• Brief
Identify the line with "Screen dimensions: 1300x780"; copy word for word that line and every one after it, to the end of the listing. Exclude pictures.

• Material to process
══════
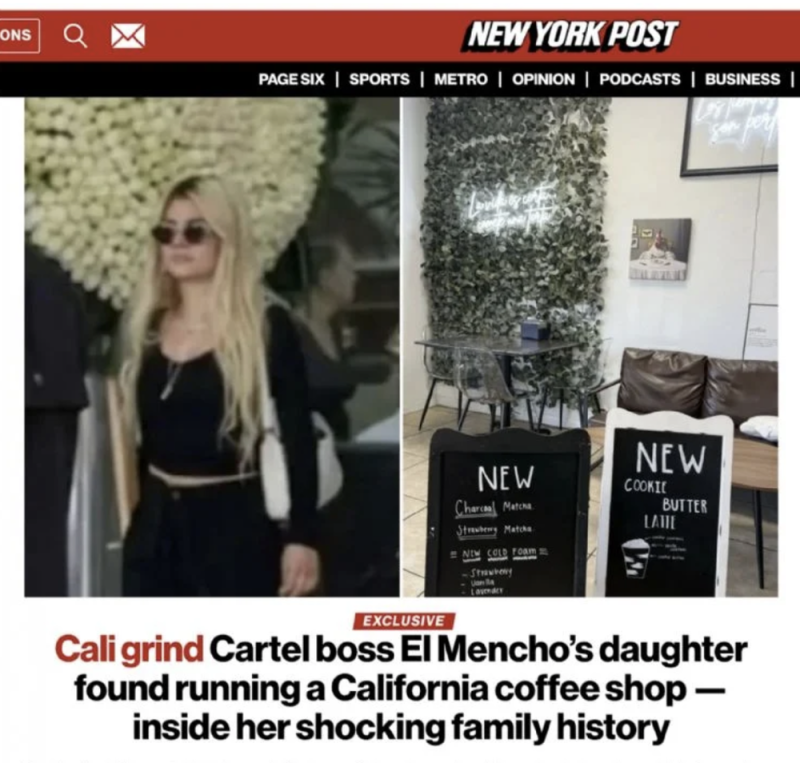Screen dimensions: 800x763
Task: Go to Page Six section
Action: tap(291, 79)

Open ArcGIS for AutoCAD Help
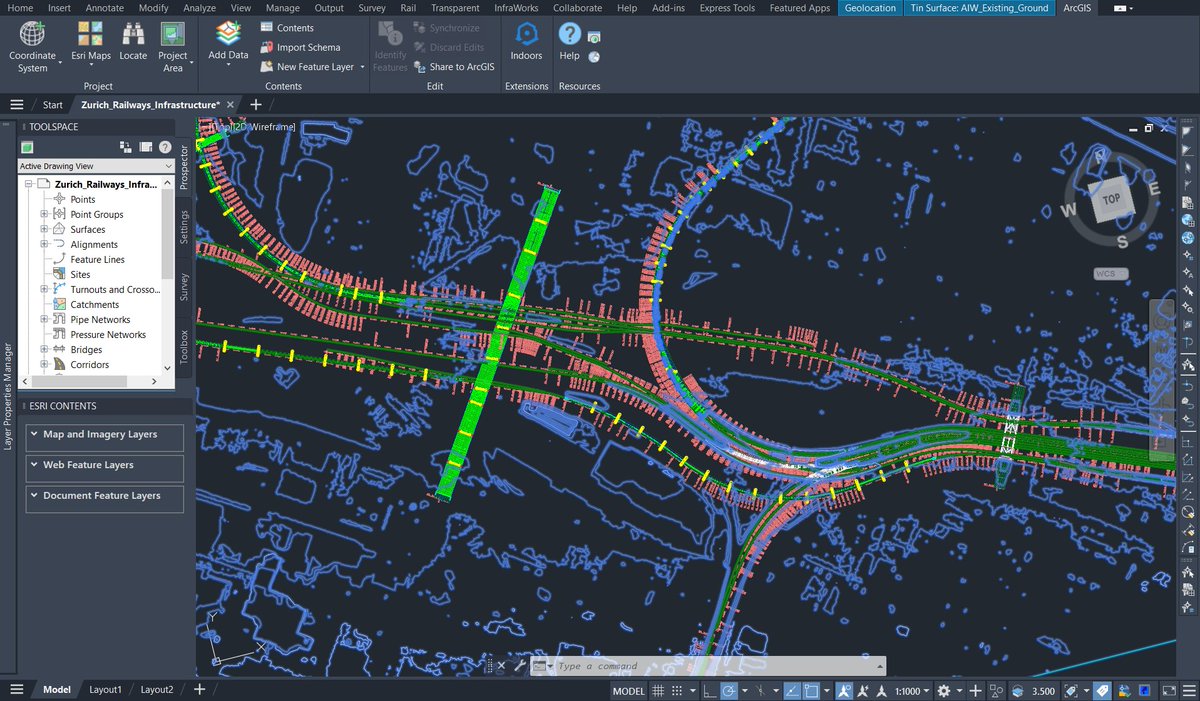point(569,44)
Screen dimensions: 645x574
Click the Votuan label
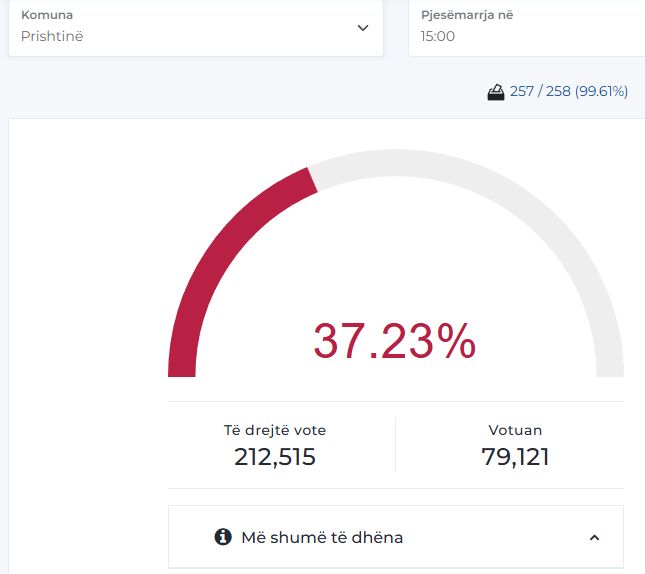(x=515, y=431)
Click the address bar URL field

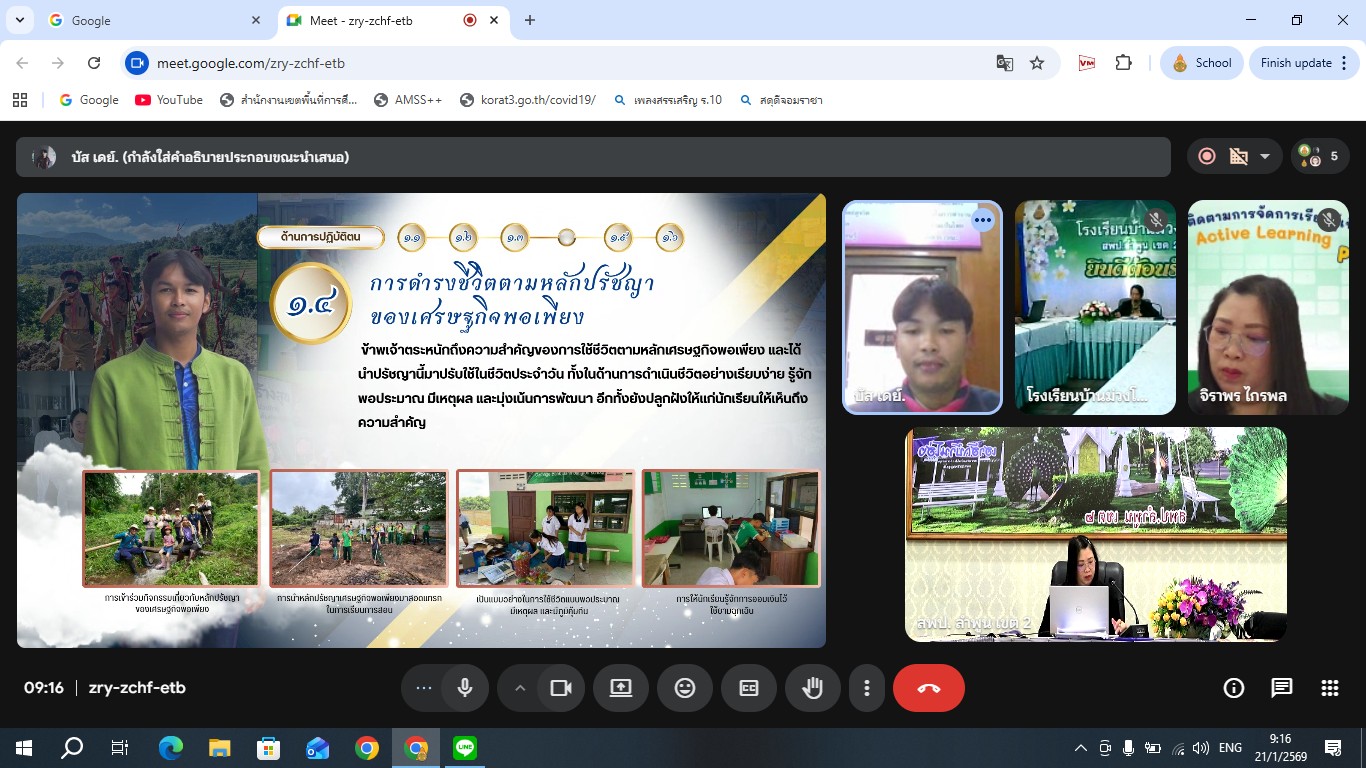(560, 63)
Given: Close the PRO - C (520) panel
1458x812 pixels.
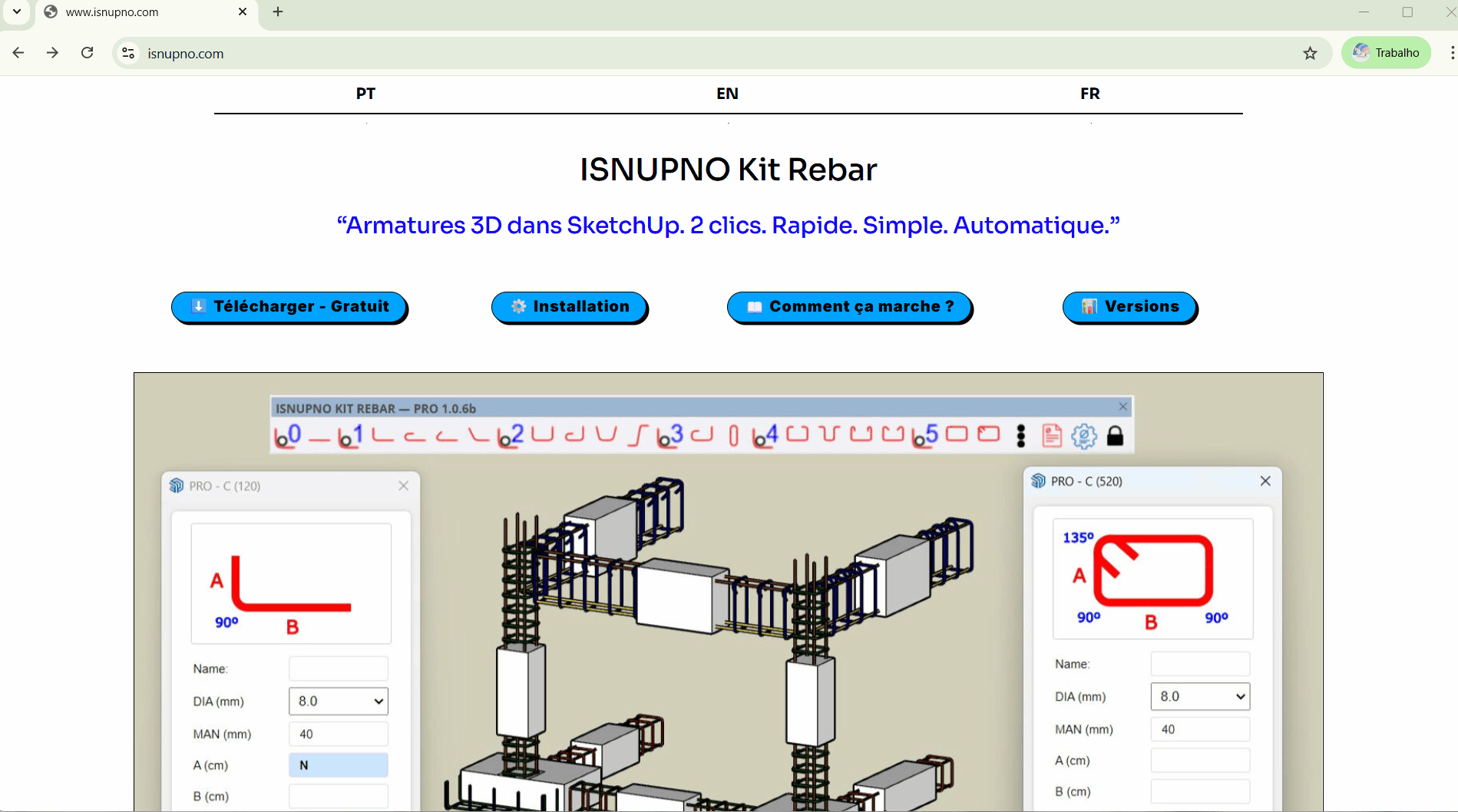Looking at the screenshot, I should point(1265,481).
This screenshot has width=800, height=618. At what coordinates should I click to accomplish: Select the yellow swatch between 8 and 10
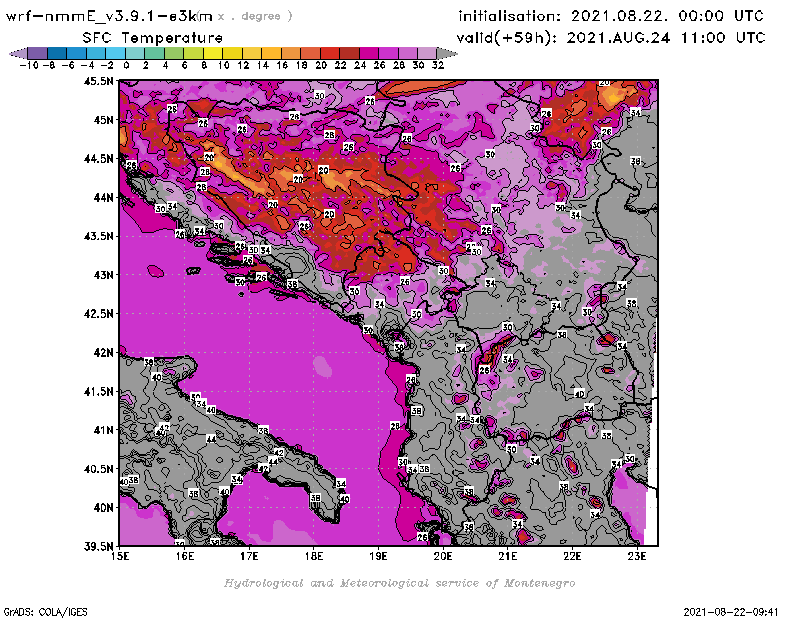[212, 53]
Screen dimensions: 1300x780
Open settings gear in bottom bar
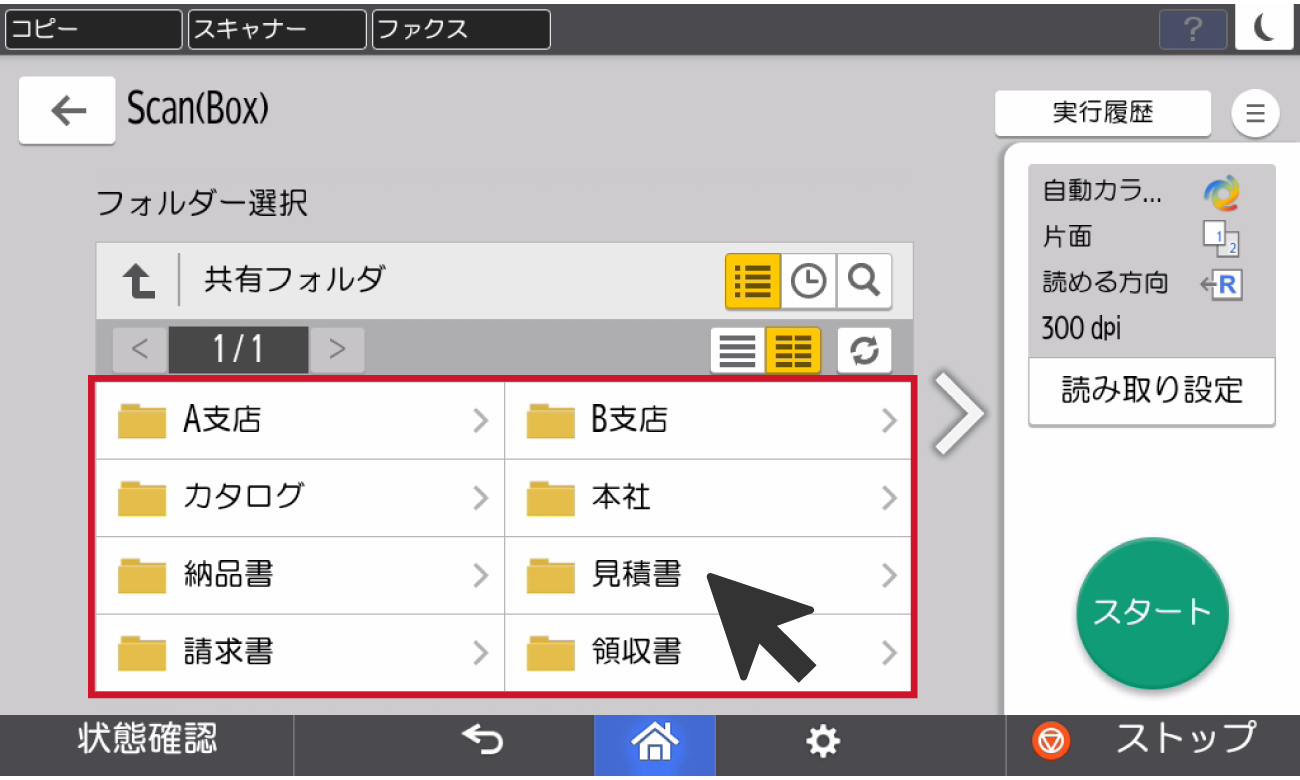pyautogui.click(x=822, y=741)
══════
• Answer
Screen dimensions: 1300x780
Open settings gear in bottom bar
pyautogui.click(x=822, y=741)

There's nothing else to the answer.